(Given problem A) According to the dairy commentary below, where was Dairy Pricing Association first founded?

**** Page text

Commentary, by Sherry Bunting, Farmshine, December 19, 2017

BROWNSTOWN, Pa. — Buy back and give? Or sell cheap and dump?That is the question.

“Just imagine what we could accomplish if there was a groundswell of farmers coming on board to fund this process to clear excess milk and dairy products and help others in need at the same time,” notes Amos Zimmerman of Dairy Pricing Association, Inc.

Zimmerman lives in Lancaster County, Pennsylvania and works with farmers here and in the Midwest on behalf of Dairy Pricing Association. He and others involved are excited about the organization’s track record and the new projects that are starting up that are funded by voluntary assessments. Dairy farmers sign up because they believe in the power of helping to clear the overloaded milk system of excess while helping people in need as the ultimate form of promotion.

Founded initially in Taylor, Wisconsin, the farmer-funded organization operates nationwide to help balance dairy plants across the country.

Dairy Pricing Association (DPA) does not disrupt the flow of milk. Instead, DPA uses the funds contributed by dairy producers to buy dairy products for donation to feeding programs in a way that has begun making a difference and has the potential to do even more.

********
**** Dataset extract

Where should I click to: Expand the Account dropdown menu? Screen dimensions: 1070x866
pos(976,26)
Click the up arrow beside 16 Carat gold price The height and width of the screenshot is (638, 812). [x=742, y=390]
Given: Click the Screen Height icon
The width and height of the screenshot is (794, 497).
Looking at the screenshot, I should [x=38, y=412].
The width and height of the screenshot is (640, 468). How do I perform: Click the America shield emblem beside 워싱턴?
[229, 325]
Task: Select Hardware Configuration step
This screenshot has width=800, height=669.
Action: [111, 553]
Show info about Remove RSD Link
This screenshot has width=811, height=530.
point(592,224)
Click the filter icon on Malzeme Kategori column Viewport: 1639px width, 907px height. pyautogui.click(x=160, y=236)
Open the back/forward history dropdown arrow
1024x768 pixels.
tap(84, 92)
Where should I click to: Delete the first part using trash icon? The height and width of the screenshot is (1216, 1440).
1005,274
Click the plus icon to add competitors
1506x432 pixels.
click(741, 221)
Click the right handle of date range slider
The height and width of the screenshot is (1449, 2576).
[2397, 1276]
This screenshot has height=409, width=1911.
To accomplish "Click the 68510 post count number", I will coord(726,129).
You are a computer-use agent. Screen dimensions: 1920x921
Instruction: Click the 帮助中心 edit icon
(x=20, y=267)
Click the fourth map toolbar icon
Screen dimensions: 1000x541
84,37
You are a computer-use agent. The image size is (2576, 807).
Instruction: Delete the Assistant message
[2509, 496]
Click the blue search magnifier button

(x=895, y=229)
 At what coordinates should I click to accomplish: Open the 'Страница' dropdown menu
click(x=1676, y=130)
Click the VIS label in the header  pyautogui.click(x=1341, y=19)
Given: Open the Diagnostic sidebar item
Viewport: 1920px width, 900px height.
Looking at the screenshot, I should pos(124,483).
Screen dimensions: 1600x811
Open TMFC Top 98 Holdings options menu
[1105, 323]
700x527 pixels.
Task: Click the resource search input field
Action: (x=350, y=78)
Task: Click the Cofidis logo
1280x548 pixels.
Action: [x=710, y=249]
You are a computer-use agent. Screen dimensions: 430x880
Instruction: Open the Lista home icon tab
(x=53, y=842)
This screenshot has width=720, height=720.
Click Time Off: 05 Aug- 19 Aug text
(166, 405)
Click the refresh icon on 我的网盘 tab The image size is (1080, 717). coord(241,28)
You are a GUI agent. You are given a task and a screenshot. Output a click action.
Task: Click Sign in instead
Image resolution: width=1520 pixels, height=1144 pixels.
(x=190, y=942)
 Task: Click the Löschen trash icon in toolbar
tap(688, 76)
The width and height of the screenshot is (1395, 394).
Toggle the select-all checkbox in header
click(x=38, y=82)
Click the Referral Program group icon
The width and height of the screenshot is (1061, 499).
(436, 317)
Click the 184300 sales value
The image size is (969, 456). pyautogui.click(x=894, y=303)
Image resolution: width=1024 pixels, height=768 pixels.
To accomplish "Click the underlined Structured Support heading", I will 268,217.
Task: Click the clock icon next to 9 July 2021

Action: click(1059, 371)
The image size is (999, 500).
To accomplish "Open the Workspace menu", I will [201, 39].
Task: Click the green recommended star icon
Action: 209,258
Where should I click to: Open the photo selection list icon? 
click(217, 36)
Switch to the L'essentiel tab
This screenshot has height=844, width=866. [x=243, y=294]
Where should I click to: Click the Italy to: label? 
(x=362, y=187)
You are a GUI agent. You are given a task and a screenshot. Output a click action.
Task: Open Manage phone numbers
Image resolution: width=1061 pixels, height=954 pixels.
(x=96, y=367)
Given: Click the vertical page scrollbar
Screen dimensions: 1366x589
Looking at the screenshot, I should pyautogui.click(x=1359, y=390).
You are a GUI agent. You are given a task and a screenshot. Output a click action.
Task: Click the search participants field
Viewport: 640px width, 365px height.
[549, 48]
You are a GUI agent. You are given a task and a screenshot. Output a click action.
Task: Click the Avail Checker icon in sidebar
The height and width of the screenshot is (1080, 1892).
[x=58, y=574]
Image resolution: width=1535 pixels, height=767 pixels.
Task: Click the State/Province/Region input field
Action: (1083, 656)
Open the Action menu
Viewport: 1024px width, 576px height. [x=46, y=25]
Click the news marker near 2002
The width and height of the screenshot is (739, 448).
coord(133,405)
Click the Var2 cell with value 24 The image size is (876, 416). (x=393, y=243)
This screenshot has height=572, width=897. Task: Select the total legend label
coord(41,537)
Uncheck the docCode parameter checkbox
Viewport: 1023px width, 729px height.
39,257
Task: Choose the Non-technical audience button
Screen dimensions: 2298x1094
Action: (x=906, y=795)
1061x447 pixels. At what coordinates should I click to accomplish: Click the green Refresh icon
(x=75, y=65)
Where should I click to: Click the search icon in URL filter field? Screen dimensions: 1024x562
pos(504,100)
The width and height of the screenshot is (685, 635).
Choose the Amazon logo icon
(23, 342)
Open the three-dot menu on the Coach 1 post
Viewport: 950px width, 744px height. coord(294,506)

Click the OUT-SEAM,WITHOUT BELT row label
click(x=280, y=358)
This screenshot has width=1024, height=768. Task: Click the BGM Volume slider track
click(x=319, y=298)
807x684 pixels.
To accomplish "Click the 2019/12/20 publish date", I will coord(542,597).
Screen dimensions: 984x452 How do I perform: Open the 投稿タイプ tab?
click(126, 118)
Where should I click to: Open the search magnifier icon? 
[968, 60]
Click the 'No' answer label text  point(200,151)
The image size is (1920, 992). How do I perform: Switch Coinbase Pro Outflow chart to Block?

********

(Given problem B) Rewrite the stored entries from the line containing "Task: Choose the" through the line containing "Click the 'No'", replacing "Refresh" with "Reload" and keeping everything else the same.

(Exercise solution A) Taylor, Wisconsin

(Exercise solution B)
Task: Choose the Non-technical audience button
Screen dimensions: 2298x1094
Action: (x=906, y=795)
1061x447 pixels. At what coordinates should I click to accomplish: Click the green Reload icon
(x=75, y=65)
Where should I click to: Click the search icon in URL filter field? Screen dimensions: 1024x562
pos(504,100)
The width and height of the screenshot is (685, 635).
Choose the Amazon logo icon
(23, 342)
Open the three-dot menu on the Coach 1 post
Viewport: 950px width, 744px height. coord(294,506)

Click the OUT-SEAM,WITHOUT BELT row label
click(x=280, y=358)
This screenshot has width=1024, height=768. Task: Click the BGM Volume slider track
click(x=319, y=298)
807x684 pixels.
To accomplish "Click the 2019/12/20 publish date", I will coord(542,597).
Screen dimensions: 984x452 How do I perform: Open the 投稿タイプ tab?
click(126, 118)
Where should I click to: Open the search magnifier icon? 
[968, 60]
Click the 'No' answer label text  point(200,151)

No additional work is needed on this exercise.